▶ **TEXT TO READ**
>>>>>

You are viewing a plain text version of this content. The canonical link for it is here.
Posted to dev@lucene.apache.org by Andi Vajda <an...@osafoundation.org> on 2004/09/25 21:13:23 UTC
DbDirectory and compound files
The compound file storage implementation that became the default with Lucene
1.4 seems to not work so well with the Berkeley DB-based implementation of
org.apache.lucene.store.Directory I submitted to the sandbox about 9 months
ago. Even though this implementation, org.apache.lucene.store.db.DbDirectory,
and its related classes are still exact as far as the interface defined by
Directory and its related classes are concerned, there seems to be
some apparently random failures that I'm thinking are related to implied flush
semantics.
I haven't looked into this any further yet as I'm wondering what sense using
this compound file storage feature makes when using Berkeley DB storage since,
in a way, Berkeley DB files are compound files themselves.
The obvious workaround is to call IndexWriter.setUseCompoundFiles(False) but
this workaround needs to be documented to be effective.
So, my question: why is the compound file storage implemented in such an
orthogonal to Directory way instead of just being another Directory
implementation called FSCompoundFileDirectory ?
Andi..
---------------------------------------------------------------------
To unsubscribe, e-mail: lucene-dev-unsubscribe@jakarta.apache.org
For additional commands, e-mail: lucene-dev-help@jakarta.apache.org
Re: DbDirectory and compound files
Posted by Doug Cutting <cu...@apache.org>.
Andi Vajda wrote:
> This point about buffering brings up another point. Currently, there is
> no public way to tell the open IndexWriter to flush its Directory. This
> makes it difficult to use several transactions during the lifetime of
> the IndexWriter.
The only thing in the Directory API which is required to be atomic and
that's used to implement commit, is renameFile(). This is called when
all IndexOutputs have been closed. Immediately after the rename is
completed is the appropriate place to commit a transaction. Perhaps
this should be more explicit in the API...
Doug
---------------------------------------------------------------------
To unsubscribe, e-mail: lucene-dev-unsubscribe@jakarta.apache.org
For additional commands, e-mail: lucene-dev-help@jakarta.apache.org
Re: DbDirectory and compound files
Posted by Andi Vajda <an...@osafoundation.org>.
> The purpose of the compound file implementation is to minimize the number of
> open files that an IndexReader must keep open. Instead of 7 + the number of
> indexed fields files per segement, only a single file must be kept open per
> segement. This helps applications which keep lots of unoptimized indexes
> open. (It also, and this is more common, helps folks who open a new
> IndexReader for each query and don't close it. In this case, opening fewer
> files gives the garbage collector time to close files before the process runs
> into its file descriptor limit, inducing a flurry of but reports about "too
> many open files".)

<<<<<

▶ **DATASET EXCERPT**
>>>>>

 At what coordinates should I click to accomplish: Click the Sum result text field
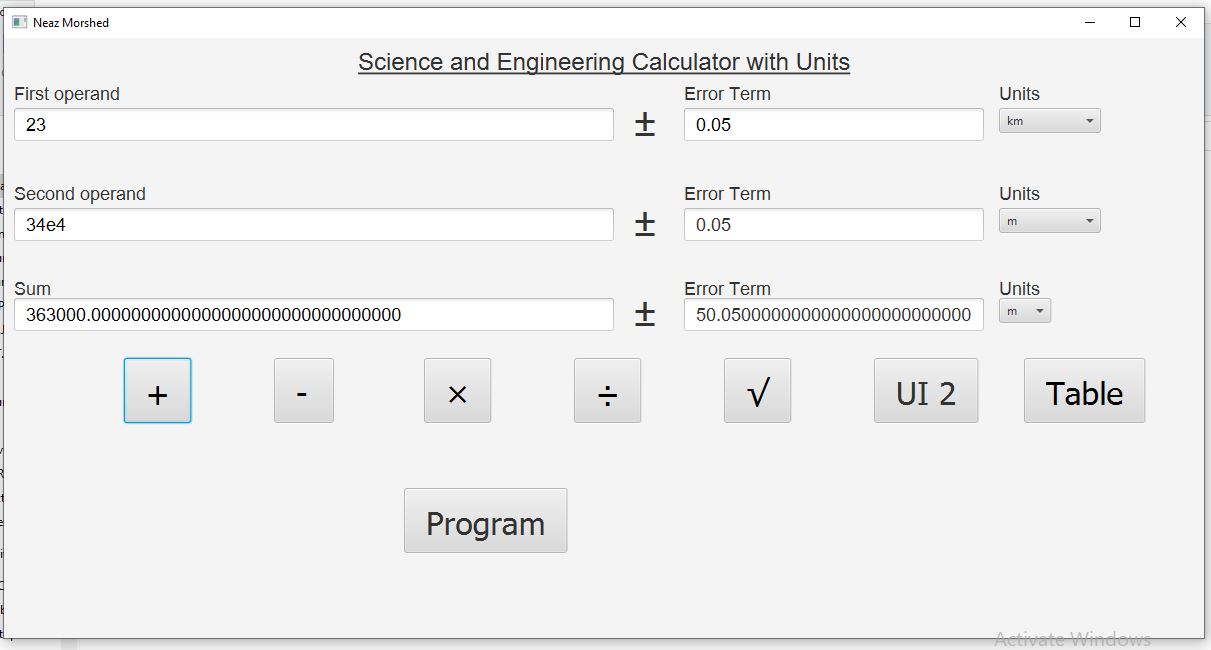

<<<<<

▶ **CHALLENGES**
A. In the thread on DbDirectory and compound files, shorten the paragraph that begins "The compound file storage implementation that became the default" into a bulleted list that keeps its main facts.
B. What are all the distinct email addresses that appear in the thread on DbDirectory and compound files?
C. In the thread on DbDirectory and compound files, which method is the only part of the Directory API that must be atomic and is used to implement commit?

▶ **RESULTS FOR THE EXERCISE**
A.
- Compound file storage became the default in Lucene 1.4.
- It seems not to work well with DbDirectory (org.apache.lucene.store.db.DbDirectory), a Berkeley DB-based implementation of org.apache.lucene.store.Directory submitted to the sandbox about 9 months earlier.
- DbDirectory and its related classes still match the interface defined by Directory and its related classes exactly.
- Apparently random failures occur, which the writer suspects are related to implied flush semantics.

B.
- dev@lucene.apache.org
- an...@osafoundation.org
- cu...@apache.org
- lucene-dev-unsubscribe@jakarta.apache.org
- lucene-dev-help@jakarta.apache.org

C. renameFile()